Task data ->
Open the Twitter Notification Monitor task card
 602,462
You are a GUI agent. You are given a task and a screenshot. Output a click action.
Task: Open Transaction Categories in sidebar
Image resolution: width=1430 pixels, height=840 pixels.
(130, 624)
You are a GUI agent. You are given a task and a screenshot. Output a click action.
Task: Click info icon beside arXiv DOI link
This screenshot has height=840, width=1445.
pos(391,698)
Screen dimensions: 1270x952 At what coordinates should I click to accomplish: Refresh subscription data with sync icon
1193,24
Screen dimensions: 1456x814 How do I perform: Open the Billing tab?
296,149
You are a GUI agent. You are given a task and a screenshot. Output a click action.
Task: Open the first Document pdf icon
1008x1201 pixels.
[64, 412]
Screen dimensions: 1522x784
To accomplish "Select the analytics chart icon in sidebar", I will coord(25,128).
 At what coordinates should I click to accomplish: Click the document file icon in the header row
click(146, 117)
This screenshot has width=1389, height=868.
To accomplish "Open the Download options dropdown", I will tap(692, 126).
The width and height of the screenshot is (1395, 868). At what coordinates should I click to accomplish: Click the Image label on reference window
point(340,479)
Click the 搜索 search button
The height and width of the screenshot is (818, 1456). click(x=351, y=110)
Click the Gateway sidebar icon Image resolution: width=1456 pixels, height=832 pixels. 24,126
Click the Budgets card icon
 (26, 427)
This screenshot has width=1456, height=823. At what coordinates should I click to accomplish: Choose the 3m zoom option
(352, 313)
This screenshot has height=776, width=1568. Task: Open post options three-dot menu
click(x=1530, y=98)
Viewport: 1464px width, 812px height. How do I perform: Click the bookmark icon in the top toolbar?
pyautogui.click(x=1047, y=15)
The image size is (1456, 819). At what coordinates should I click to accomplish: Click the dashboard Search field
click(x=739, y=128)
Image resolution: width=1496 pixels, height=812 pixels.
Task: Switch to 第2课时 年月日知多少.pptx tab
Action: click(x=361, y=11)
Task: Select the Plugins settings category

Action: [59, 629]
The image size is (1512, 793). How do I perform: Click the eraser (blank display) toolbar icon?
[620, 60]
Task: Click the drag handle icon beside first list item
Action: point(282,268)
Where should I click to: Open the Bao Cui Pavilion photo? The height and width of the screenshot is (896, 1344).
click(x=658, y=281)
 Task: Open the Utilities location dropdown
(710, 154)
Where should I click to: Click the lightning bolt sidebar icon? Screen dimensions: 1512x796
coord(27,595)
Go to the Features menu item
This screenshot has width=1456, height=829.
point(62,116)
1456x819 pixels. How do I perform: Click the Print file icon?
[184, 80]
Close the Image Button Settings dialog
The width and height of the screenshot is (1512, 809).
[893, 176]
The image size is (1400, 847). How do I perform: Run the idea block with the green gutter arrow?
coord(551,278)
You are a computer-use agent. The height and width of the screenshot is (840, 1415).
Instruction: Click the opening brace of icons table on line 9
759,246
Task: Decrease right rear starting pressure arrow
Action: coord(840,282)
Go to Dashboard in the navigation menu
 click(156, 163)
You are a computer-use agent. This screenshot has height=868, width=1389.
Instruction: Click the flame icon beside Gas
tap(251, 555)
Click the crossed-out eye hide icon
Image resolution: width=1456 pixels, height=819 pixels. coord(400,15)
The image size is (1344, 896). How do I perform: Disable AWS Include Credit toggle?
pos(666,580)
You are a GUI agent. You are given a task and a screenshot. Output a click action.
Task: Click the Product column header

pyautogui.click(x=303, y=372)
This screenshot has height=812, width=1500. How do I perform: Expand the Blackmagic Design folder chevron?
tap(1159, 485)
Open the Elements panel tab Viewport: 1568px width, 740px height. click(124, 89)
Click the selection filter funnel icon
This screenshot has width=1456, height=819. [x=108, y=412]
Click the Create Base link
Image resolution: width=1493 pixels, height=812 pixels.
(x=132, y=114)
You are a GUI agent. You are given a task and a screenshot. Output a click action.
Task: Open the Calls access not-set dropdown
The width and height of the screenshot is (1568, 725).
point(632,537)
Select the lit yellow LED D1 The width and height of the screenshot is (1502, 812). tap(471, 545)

What needs to be done -> Print each record again. Nothing may be left out.

Answer space ->
Open the Twitter Notification Monitor task card
 602,462
You are a GUI agent. You are given a task and a screenshot. Output a click action.
Task: Open Transaction Categories in sidebar
Image resolution: width=1430 pixels, height=840 pixels.
(130, 624)
You are a GUI agent. You are given a task and a screenshot. Output a click action.
Task: Click info icon beside arXiv DOI link
This screenshot has height=840, width=1445.
pos(391,698)
Screen dimensions: 1270x952 At what coordinates should I click to accomplish: Refresh subscription data with sync icon
1193,24
Screen dimensions: 1456x814 How do I perform: Open the Billing tab?
296,149
You are a GUI agent. You are given a task and a screenshot. Output a click action.
Task: Open the first Document pdf icon
1008x1201 pixels.
[64, 412]
Screen dimensions: 1522x784
To accomplish "Select the analytics chart icon in sidebar", I will coord(25,128).
 At what coordinates should I click to accomplish: Click the document file icon in the header row
click(146, 117)
This screenshot has width=1389, height=868.
To accomplish "Open the Download options dropdown", I will tap(692, 126).
The width and height of the screenshot is (1395, 868). At what coordinates should I click to accomplish: Click the Image label on reference window
point(340,479)
Click the 搜索 search button
The height and width of the screenshot is (818, 1456). click(x=351, y=110)
Click the Gateway sidebar icon Image resolution: width=1456 pixels, height=832 pixels. 24,126
Click the Budgets card icon
 (26, 427)
This screenshot has width=1456, height=823. At what coordinates should I click to accomplish: Choose the 3m zoom option
(352, 313)
This screenshot has height=776, width=1568. Task: Open post options three-dot menu
click(x=1530, y=98)
Viewport: 1464px width, 812px height. How do I perform: Click the bookmark icon in the top toolbar?
pyautogui.click(x=1047, y=15)
The image size is (1456, 819). At what coordinates should I click to accomplish: Click the dashboard Search field
click(x=739, y=128)
Image resolution: width=1496 pixels, height=812 pixels.
Task: Switch to 第2课时 年月日知多少.pptx tab
Action: click(x=361, y=11)
Task: Select the Plugins settings category

Action: [59, 629]
The image size is (1512, 793). How do I perform: Click the eraser (blank display) toolbar icon?
[620, 60]
Task: Click the drag handle icon beside first list item
Action: point(282,268)
Where should I click to: Open the Bao Cui Pavilion photo? The height and width of the screenshot is (896, 1344).
click(x=658, y=281)
 Task: Open the Utilities location dropdown
(710, 154)
Where should I click to: Click the lightning bolt sidebar icon? Screen dimensions: 1512x796
coord(27,595)
Go to the Features menu item
This screenshot has width=1456, height=829.
point(62,116)
1456x819 pixels. How do I perform: Click the Print file icon?
[184, 80]
Close the Image Button Settings dialog
The width and height of the screenshot is (1512, 809).
[893, 176]
The image size is (1400, 847). How do I perform: Run the idea block with the green gutter arrow?
coord(551,278)
You are a computer-use agent. The height and width of the screenshot is (840, 1415).
Instruction: Click the opening brace of icons table on line 9
759,246
Task: Decrease right rear starting pressure arrow
Action: coord(840,282)
Go to Dashboard in the navigation menu
 click(156, 163)
You are a computer-use agent. This screenshot has height=868, width=1389.
Instruction: Click the flame icon beside Gas
tap(251, 555)
Click the crossed-out eye hide icon
Image resolution: width=1456 pixels, height=819 pixels. coord(400,15)
The image size is (1344, 896). How do I perform: Disable AWS Include Credit toggle?
pos(666,580)
You are a GUI agent. You are given a task and a screenshot. Output a click action.
Task: Click the Product column header

pyautogui.click(x=303, y=372)
This screenshot has height=812, width=1500. How do I perform: Expand the Blackmagic Design folder chevron?
tap(1159, 485)
Open the Elements panel tab Viewport: 1568px width, 740px height. click(124, 89)
Click the selection filter funnel icon
This screenshot has width=1456, height=819. [x=108, y=412]
Click the Create Base link
Image resolution: width=1493 pixels, height=812 pixels.
(x=132, y=114)
You are a GUI agent. You are given a task and a screenshot. Output a click action.
Task: Open the Calls access not-set dropdown
The width and height of the screenshot is (1568, 725).
point(632,537)
Select the lit yellow LED D1 The width and height of the screenshot is (1502, 812). tap(471, 545)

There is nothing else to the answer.